Hospitals in Haiti were overwhelmed on Saturday with people seeking care for broken limbs and other traumatic injuries from the devastating earthquake last weekend that killed more than 2,000 people.
“There’s huge need. There’s a huge influx of patients that are coming in. There’s a lot of trauma, limb fractures and traumatic injuries in most of the patients,” said Rawan Hamadeh, a healthcare professional with Project Hope’s emergency response team in the southwestern city of Les Cayes.
Patients are being housed outside in tents because the hospital in Les Cayes where she is working was damaged by the earthquake, Hamadeh told Al Jazeera on Friday.
“It’s completely crowded. The load of patients is very high. There isn’t enough resources. There isn’t enough medication, medical supplies or even human resources,” said Hamadeh.
Damaged or impassable roads hindered efforts to deliver aid to remote parts of Haiti as hopes of finding those still missing faded.
Landslides and cracks in the tarmac on the main inland mountain road between Les Cayes and Jeremie to its northwest, two of the hardest hit urban areas, made it harder to dispatch aid to farming communities short of food and drinkable water.
Project Hope was attempting to deliver food and medicine by helicopter to rural areas, Hamadeh said.
The poorest country in the Americas, Haiti is still recovering from a 2010 quake that killed more than 200,000 people. It was pitched into political instability by the assassination on July 7 of President Jovenel Moise, by what authorities say was a group of Colombian and American mercenaries.
“We are all absolutely overwhelmed,” Prime Minister Ariel Henry said in a meeting with the Organization of American States on Friday. “Every commune, every city, every village in that area was very hard hit.”
A powerful storm that hit Haiti earlier this week, triggering landslides, has also made it harder to find victims of last Saturday’s quake, which destroyed tens of thousands of homes and killed at least 2,189 people.
Some 332 people are still missing, while 12,200 people were injured, authorities said.
Many hospitals remained saturated in the worst-hit areas of Haiti. At Les Cayes airport, helicopters ferried the injured to the capital, Port-au-Prince.
The kidnapping by gangs of two doctors in the capital, including one of the few trained orthopaedic surgeons in Haiti, has added to the strain. Some hospitals decided to shut down temporarily in protest, demanding the release of the doctors, local media reported.
An orthopaedic surgeon worked at Bernard Mevs hospital told Radio RFM the kidnapping “paralyses the care that the hospital was beginning to provide to earthquake victims”.
In the village of Marceline, 25km (16 miles) north of Les Cayes, a dozen residents were digging in a vast pile of rubble of what was once a handful of houses. The air smelled of decomposing bodies, and residents said at least one woman who lived in one of the buildings was still missing.
Elsewhere in the village, some people dug graves to prepare for funerals, while other families still waited for the bodies of their loved ones to be recovered from the rubble.

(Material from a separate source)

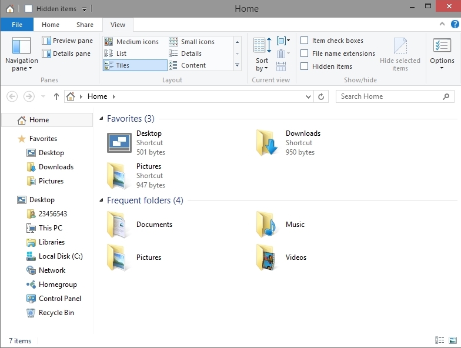
Task: Check the Hidden items box in ribbon
Action: click(305, 66)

Amerlin Dorcy surveyed rescue efforts at the house where, on Saturday morning, his mother Seralia Dejoit and others were attending a voodoo ceremony when the quake struck.
She and other worshippers were buried by the falling cement.
“She’s still missing, we don’t even have her body to bury,” said Dorcy, explaining his mother had been called upon to sing at Saturday’s ceremony by the head priestess.
The latest calamity brought back memories for Dorcy of the 2010 quake, which he survived by fleeing from a collapsing three-storey building he was inside in Port-au-Prince.
“Now there’s another earthquake and it’s my mother who’s the victim,” he said.